Source material Block Start
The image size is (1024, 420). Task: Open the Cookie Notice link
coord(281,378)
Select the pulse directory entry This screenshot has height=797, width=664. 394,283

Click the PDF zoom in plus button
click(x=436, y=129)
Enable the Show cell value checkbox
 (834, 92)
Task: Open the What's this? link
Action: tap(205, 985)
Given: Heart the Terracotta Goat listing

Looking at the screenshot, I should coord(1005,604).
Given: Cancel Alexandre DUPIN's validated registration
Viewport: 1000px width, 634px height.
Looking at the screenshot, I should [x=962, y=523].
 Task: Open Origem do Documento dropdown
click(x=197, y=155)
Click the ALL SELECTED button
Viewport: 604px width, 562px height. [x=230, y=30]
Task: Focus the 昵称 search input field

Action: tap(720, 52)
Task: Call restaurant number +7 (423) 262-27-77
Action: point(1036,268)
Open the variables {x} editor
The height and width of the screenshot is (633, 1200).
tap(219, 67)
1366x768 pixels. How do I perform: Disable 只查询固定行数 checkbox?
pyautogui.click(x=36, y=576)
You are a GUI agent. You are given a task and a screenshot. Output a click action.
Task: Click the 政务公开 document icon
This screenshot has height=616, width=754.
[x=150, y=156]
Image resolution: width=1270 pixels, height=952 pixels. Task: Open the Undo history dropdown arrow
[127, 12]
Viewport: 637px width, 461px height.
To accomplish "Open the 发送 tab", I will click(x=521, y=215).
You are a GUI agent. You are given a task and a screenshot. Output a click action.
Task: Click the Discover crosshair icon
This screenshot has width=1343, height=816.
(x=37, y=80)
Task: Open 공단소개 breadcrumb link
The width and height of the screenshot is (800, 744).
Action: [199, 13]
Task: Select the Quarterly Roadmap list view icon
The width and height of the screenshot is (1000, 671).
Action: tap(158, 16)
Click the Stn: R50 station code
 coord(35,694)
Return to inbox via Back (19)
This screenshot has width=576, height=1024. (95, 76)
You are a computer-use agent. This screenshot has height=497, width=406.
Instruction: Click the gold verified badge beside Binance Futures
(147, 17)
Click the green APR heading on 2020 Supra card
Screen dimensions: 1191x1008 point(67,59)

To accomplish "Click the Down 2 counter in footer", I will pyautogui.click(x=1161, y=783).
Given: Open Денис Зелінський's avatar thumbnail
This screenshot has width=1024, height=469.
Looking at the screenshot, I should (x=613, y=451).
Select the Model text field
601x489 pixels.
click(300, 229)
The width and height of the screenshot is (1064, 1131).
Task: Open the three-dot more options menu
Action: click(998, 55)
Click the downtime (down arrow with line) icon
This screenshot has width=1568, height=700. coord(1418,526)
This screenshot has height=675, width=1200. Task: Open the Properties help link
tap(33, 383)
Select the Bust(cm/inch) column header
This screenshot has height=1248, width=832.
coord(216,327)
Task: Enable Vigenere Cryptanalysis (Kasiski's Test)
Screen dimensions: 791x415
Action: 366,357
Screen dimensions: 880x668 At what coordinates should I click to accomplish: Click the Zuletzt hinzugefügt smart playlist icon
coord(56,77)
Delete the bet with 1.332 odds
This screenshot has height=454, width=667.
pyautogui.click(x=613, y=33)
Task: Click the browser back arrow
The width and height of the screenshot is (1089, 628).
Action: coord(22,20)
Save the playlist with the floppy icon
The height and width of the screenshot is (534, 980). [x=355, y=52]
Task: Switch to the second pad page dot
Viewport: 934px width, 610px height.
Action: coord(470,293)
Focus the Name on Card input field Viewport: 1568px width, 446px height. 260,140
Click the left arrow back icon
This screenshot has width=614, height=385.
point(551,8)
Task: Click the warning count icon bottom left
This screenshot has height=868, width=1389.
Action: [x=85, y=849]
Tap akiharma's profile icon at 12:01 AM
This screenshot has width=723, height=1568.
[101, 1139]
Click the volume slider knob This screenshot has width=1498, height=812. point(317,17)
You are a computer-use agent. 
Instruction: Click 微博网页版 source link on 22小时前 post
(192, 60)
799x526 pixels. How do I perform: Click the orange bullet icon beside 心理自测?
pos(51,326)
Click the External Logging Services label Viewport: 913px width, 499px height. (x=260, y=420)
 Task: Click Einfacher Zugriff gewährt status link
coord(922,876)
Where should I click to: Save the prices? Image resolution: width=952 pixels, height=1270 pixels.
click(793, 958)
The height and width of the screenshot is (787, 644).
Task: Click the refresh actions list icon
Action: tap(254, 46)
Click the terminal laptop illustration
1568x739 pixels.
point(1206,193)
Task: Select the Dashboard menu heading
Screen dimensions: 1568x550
Source material Block End
Exercise description:
Write down all of the listing exactly.

Expected answer:
The image size is (1024, 420). Task: Open the Cookie Notice link
coord(281,378)
Select the pulse directory entry This screenshot has height=797, width=664. 394,283

Click the PDF zoom in plus button
click(x=436, y=129)
Enable the Show cell value checkbox
 (834, 92)
Task: Open the What's this? link
Action: tap(205, 985)
Given: Heart the Terracotta Goat listing

Looking at the screenshot, I should coord(1005,604).
Given: Cancel Alexandre DUPIN's validated registration
Viewport: 1000px width, 634px height.
Looking at the screenshot, I should [x=962, y=523].
 Task: Open Origem do Documento dropdown
click(x=197, y=155)
Click the ALL SELECTED button
Viewport: 604px width, 562px height. [x=230, y=30]
Task: Focus the 昵称 search input field

Action: tap(720, 52)
Task: Call restaurant number +7 (423) 262-27-77
Action: point(1036,268)
Open the variables {x} editor
The height and width of the screenshot is (633, 1200).
tap(219, 67)
1366x768 pixels. How do I perform: Disable 只查询固定行数 checkbox?
pyautogui.click(x=36, y=576)
You are a GUI agent. You are given a task and a screenshot. Output a click action.
Task: Click the 政务公开 document icon
This screenshot has height=616, width=754.
[x=150, y=156]
Image resolution: width=1270 pixels, height=952 pixels. Task: Open the Undo history dropdown arrow
[127, 12]
Viewport: 637px width, 461px height.
To accomplish "Open the 发送 tab", I will click(x=521, y=215).
You are a GUI agent. You are given a task and a screenshot. Output a click action.
Task: Click the Discover crosshair icon
This screenshot has width=1343, height=816.
(x=37, y=80)
Task: Open 공단소개 breadcrumb link
The width and height of the screenshot is (800, 744).
Action: [199, 13]
Task: Select the Quarterly Roadmap list view icon
The width and height of the screenshot is (1000, 671).
Action: tap(158, 16)
Click the Stn: R50 station code
 coord(35,694)
Return to inbox via Back (19)
This screenshot has width=576, height=1024. (95, 76)
You are a computer-use agent. This screenshot has height=497, width=406.
Instruction: Click the gold verified badge beside Binance Futures
(147, 17)
Click the green APR heading on 2020 Supra card
Screen dimensions: 1191x1008 point(67,59)

To accomplish "Click the Down 2 counter in footer", I will pyautogui.click(x=1161, y=783).
Given: Open Денис Зелінський's avatar thumbnail
This screenshot has width=1024, height=469.
Looking at the screenshot, I should (x=613, y=451).
Select the Model text field
601x489 pixels.
click(300, 229)
The width and height of the screenshot is (1064, 1131).
Task: Open the three-dot more options menu
Action: click(998, 55)
Click the downtime (down arrow with line) icon
This screenshot has width=1568, height=700. coord(1418,526)
This screenshot has height=675, width=1200. Task: Open the Properties help link
tap(33, 383)
Select the Bust(cm/inch) column header
This screenshot has height=1248, width=832.
coord(216,327)
Task: Enable Vigenere Cryptanalysis (Kasiski's Test)
Screen dimensions: 791x415
Action: 366,357
Screen dimensions: 880x668 At what coordinates should I click to accomplish: Click the Zuletzt hinzugefügt smart playlist icon
coord(56,77)
Delete the bet with 1.332 odds
This screenshot has height=454, width=667.
pyautogui.click(x=613, y=33)
Task: Click the browser back arrow
The width and height of the screenshot is (1089, 628).
Action: coord(22,20)
Save the playlist with the floppy icon
The height and width of the screenshot is (534, 980). [x=355, y=52]
Task: Switch to the second pad page dot
Viewport: 934px width, 610px height.
Action: coord(470,293)
Focus the Name on Card input field Viewport: 1568px width, 446px height. 260,140
Click the left arrow back icon
This screenshot has width=614, height=385.
point(551,8)
Task: Click the warning count icon bottom left
This screenshot has height=868, width=1389.
Action: [x=85, y=849]
Tap akiharma's profile icon at 12:01 AM
This screenshot has width=723, height=1568.
[101, 1139]
Click the volume slider knob This screenshot has width=1498, height=812. point(317,17)
You are a computer-use agent. 
Instruction: Click 微博网页版 source link on 22小时前 post
(192, 60)
799x526 pixels. How do I perform: Click the orange bullet icon beside 心理自测?
pos(51,326)
Click the External Logging Services label Viewport: 913px width, 499px height. (x=260, y=420)
 Task: Click Einfacher Zugriff gewährt status link
coord(922,876)
Where should I click to: Save the prices? Image resolution: width=952 pixels, height=1270 pixels.
click(793, 958)
The height and width of the screenshot is (787, 644).
Task: Click the refresh actions list icon
Action: tap(254, 46)
Click the terminal laptop illustration
1568x739 pixels.
point(1206,193)
Task: Select the Dashboard menu heading
Screen dimensions: 1568x550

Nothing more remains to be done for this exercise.